There also are a lot of variables at play, like the air exchange of a given area and how effective and for how long to mask a measles patient.

“There are very little data about the role of source control and the impact of masking,” she said. “We recommend it for patients but we don’t really know how well that works. There also are no great data on duration.”

Clearly, there is higher risk in providing face-to-face care with neither the measles patient nor clinician masked. “[The CDC] can’t give a cut time, but obviously longer is worse,” Babcock said.

Similarly, quantifying the vagaries of “shared air space” is difficult. An ambulance, exam rooms, and small enclosed waiting areas can pose a risk, but it is considerably harder to determine the likelihood of exposure in large open waiting areas with shared air handing systems across different patient rooms, she said. If such a situation arises with measles, it may be best to consult with air handling and engineering at your facility, Babcock adds.
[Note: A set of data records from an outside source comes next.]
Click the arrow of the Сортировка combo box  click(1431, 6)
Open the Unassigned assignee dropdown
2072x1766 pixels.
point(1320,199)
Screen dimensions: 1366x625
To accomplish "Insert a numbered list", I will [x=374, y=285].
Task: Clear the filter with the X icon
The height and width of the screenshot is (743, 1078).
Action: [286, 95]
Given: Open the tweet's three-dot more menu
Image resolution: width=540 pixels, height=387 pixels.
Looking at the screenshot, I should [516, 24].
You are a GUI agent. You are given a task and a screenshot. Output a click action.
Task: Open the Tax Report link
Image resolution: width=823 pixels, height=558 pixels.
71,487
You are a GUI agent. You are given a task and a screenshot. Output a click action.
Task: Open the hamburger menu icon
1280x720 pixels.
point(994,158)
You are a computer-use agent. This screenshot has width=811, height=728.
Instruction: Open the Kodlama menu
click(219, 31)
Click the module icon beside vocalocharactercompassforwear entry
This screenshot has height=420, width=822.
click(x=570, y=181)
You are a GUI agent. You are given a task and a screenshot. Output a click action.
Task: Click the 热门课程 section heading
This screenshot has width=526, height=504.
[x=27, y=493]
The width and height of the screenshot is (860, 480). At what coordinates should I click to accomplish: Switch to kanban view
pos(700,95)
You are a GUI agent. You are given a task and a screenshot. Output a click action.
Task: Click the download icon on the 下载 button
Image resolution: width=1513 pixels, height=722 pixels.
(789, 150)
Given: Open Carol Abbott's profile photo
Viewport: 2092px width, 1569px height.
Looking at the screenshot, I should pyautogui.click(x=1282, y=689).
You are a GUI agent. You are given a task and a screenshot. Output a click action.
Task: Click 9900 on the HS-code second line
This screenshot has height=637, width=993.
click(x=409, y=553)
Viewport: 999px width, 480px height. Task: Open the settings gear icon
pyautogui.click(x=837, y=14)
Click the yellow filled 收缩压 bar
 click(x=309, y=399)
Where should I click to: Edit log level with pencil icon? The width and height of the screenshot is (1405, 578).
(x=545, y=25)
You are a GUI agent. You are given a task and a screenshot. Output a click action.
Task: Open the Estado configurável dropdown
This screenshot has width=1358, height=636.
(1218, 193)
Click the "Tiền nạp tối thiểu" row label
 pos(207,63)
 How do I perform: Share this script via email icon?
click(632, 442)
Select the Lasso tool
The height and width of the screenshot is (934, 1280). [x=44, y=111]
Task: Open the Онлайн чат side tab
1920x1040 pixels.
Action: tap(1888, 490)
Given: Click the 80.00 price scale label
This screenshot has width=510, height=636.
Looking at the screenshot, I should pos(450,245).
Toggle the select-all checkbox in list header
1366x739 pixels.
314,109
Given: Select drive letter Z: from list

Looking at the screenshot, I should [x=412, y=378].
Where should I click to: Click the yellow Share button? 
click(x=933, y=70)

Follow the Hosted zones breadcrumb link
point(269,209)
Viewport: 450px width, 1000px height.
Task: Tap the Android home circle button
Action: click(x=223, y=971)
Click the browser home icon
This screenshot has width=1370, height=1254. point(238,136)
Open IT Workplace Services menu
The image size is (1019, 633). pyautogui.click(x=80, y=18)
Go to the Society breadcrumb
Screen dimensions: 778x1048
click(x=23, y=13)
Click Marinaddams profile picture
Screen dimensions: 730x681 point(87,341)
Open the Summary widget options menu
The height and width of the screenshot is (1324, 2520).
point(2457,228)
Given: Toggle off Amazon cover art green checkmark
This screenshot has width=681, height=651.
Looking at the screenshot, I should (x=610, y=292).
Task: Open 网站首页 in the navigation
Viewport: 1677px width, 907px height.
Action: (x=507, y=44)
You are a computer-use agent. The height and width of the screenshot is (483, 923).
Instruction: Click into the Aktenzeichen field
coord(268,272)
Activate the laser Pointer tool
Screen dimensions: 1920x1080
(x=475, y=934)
In another item from the upcoming HICPAC draft guidelines, post-exposure prophylaxis (PEP) and work restrictions are not necessary for healthcare personnel with presumptive evidence of immunity to measles who have experienced an exposure. However, implement daily monitoring for signs and symptoms of measles infection for 21 days after their last exposure, she said.

“Symptom monitoring is still recommended as we do know that there are cases in people with evidence of immunity after an exposure,” she said. “In some places, depending on your comfort level with risk, there may be different decisions made on how to manage this.”

For healthcare personnel without presumptive evidence of immunity who have experienced an exposure, the HICPAC draft recommends:

• Administer PEP according to recommendations by the CDC and the Advisory Committee on Immunization Practices;

• Exclude from work for the fifth day after the first exposure through the 21st day after their last exposure, regardless of receipt of PEP.

Healthcare workers who have only received the first dose of MMR vaccine prior to exposure may remain at work, but they should receive the second dose by at least 28 days after the first dose. Implement daily monitoring for signs and symptoms of measles infection for 21 days after the last exposure.

For healthcare personnel with known or suspected measles, exclude from work for four days after the rash appears. For immunosuppressed healthcare personnel who acquire measles, consider extending exclusion from work for the duration of their illness.